Nashville 2017 Highlight Reel
BY E.J. O'Malley



I was very fortunate to attend the 2017 NSCA Strength and Conditioning Conference in Nashville, TN back in January.  My goal for the last 20 years at these events is to take more notes than somebody next to me.  Then go home filter through all the stuff.  My passion is to share information to get the best, better!  If my students don’t believe my hype, then please believe much smarter people.  These presenters are on the biggest of stages in my profession.  Everybody is entitled to my opinion after we hear from these great coaches.
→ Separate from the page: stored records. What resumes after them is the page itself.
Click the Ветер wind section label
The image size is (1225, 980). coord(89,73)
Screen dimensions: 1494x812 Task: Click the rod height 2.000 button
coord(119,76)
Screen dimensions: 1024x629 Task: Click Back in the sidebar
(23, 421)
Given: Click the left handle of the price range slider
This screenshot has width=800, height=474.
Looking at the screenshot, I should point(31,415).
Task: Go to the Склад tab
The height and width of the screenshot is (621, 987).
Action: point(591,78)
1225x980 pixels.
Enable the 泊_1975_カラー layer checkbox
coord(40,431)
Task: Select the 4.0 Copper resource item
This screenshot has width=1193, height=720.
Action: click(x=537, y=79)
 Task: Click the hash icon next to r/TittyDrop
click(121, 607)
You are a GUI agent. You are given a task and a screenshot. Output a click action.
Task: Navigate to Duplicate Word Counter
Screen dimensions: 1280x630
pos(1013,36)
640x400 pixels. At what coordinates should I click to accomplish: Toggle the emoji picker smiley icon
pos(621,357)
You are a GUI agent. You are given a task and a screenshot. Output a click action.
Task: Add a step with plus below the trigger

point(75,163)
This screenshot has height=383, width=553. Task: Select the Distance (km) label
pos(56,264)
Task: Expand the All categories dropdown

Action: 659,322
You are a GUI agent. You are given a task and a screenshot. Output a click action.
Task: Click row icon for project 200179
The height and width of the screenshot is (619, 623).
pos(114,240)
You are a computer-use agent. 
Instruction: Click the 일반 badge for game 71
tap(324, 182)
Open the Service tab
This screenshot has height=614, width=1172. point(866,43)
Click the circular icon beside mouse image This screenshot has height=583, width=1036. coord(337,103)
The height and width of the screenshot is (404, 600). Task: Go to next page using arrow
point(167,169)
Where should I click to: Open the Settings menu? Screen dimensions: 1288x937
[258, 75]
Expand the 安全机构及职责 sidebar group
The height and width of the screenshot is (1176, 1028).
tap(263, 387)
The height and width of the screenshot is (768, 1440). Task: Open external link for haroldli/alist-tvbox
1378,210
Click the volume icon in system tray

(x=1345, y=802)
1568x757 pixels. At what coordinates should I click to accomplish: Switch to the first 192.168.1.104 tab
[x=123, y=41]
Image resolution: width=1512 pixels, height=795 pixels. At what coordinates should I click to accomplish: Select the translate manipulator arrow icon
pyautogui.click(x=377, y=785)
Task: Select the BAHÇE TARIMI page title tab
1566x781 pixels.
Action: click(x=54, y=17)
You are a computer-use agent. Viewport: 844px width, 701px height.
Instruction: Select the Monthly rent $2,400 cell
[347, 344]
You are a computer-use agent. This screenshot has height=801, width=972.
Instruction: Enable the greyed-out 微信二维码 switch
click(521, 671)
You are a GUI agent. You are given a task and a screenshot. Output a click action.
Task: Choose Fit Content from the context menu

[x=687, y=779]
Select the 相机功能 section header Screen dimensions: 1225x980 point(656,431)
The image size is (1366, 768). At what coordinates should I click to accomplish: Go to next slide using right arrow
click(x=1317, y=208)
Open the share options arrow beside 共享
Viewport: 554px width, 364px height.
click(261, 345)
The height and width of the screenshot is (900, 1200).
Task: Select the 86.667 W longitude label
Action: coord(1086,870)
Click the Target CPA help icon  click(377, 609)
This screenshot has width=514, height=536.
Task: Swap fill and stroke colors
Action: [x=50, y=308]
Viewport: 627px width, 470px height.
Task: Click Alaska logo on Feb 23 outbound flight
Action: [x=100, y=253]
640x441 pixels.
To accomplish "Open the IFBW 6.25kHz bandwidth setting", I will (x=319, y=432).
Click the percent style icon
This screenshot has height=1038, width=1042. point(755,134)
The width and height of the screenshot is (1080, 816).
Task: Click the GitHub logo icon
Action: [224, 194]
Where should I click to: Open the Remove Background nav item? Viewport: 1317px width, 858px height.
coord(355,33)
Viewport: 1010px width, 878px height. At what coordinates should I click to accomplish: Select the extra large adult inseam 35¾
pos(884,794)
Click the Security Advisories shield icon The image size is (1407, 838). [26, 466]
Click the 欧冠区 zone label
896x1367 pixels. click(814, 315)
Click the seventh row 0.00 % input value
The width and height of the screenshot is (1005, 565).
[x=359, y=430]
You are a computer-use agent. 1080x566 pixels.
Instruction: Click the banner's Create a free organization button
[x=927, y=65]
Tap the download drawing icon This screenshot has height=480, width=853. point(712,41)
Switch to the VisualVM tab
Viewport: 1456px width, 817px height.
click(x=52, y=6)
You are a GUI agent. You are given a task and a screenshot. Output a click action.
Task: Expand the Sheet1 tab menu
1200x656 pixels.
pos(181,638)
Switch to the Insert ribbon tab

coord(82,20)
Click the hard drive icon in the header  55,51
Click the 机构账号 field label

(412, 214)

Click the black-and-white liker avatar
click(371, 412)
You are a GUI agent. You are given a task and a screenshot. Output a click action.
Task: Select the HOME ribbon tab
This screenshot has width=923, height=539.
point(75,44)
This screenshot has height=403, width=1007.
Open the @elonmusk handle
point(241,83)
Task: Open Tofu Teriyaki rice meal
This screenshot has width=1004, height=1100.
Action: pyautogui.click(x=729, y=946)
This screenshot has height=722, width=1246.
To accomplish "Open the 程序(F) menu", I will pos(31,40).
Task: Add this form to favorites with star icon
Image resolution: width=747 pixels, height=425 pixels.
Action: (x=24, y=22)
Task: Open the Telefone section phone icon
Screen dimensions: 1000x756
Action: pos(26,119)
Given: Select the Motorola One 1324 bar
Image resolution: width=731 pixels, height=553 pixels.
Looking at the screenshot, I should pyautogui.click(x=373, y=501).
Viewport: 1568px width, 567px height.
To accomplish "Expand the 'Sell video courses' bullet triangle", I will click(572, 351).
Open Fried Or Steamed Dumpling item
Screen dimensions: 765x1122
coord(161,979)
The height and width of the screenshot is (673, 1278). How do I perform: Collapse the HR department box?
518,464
Let’s jump into the weeds!


Marisa Viola, the assistant director of strength and conditioning at Rutgers University, talked about influence.  Her mission statement was impactful.

            Why do you coach?  “Because of the kids and the passion I have for the game and the sport itself.  There is no better feeling than teaching a child the importance of discipline, hard work, team effort, dedication, determination, and the heart it takes to win not only in sports but in life.”

The Title Shot for National Academy is the Week 8 mile in my eyes.  Nobody puts more fire in my belly than those who completely obliterate their Week 1 times on that Oval Office.  It is an emotional ride of speed and power that justifies everything we do. 


Clint Wattenberg MS, RD       Cornell University – Coordinator of Sports Nutrition

“Perpetual Anabolism”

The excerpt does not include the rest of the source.